July_AI Chip Topics|AI Inference Chip Trend Analysis by the Edge of Hundreds of Controversies(Up)
As mentioned earlier, if AI agents are to be popularized on a large scale in the future, it is not enough to rely on "large-scale models" alone, and it is necessary to integrate computing capabilities at different levels, such as the cloud, edge, and endpoints, etc. Once LLMs are uploaded to the network, the cost of inference often exceeds the cost of training, and the scale of inference in a single day may be as high as hundreds of millions of tokens, and the computational efficiency and power consumption of chips will be magnified and examined at that time. Taking NVIDIA's Blackwell as an example, it is claimed that it can reduce the energy consumption and OPEX of LLM inference by 25 times, which highlights the importance of specialized hardware (e.g., GPUs, ASICs) in the inference scenario.
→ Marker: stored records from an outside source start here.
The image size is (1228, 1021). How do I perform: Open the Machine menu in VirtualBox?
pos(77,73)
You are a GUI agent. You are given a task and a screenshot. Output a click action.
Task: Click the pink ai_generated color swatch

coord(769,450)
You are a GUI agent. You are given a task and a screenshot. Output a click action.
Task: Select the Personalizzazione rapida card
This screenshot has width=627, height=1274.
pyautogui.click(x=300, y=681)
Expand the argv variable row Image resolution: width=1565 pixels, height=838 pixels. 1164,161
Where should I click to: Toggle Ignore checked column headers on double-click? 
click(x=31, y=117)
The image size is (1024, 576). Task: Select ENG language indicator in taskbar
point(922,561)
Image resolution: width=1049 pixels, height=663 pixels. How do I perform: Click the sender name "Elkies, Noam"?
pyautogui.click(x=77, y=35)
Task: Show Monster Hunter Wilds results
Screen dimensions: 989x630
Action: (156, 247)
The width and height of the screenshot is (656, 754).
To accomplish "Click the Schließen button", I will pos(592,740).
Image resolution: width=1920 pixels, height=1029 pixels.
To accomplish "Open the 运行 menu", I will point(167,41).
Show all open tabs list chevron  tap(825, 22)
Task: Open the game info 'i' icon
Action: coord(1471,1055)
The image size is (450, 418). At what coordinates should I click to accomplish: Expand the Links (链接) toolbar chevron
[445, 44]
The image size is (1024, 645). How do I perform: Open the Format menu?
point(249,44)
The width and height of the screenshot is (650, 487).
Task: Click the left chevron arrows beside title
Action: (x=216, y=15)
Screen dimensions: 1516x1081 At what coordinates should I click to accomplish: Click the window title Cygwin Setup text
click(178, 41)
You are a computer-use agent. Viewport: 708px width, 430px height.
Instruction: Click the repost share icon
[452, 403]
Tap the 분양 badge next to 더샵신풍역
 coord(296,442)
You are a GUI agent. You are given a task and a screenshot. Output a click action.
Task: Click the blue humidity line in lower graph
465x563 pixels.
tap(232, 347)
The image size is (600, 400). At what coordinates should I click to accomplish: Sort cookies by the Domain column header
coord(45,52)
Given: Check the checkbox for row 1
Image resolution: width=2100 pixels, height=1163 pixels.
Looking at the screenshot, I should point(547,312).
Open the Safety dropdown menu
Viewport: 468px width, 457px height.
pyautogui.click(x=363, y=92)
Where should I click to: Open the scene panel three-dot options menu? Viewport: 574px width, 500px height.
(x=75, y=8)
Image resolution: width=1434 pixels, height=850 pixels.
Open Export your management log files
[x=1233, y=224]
In addition, cloud inference requires milliseconds of response latency, while edge devices are challenged by power consumption and thermal constraints. In summary, I believe that the two most critical challenges in today's inference technology are as follows, and will be the deciding factors in the competition for inference chips:
Challenge1: Throughput(Throughput) and Data Delay(Latency)balance optimization
Challenge2: Prefill(Prefill)Stage and decode(Decode)Stage specialization
Throughput in the first point refers to the amount of time a system can accomplish in a single hour.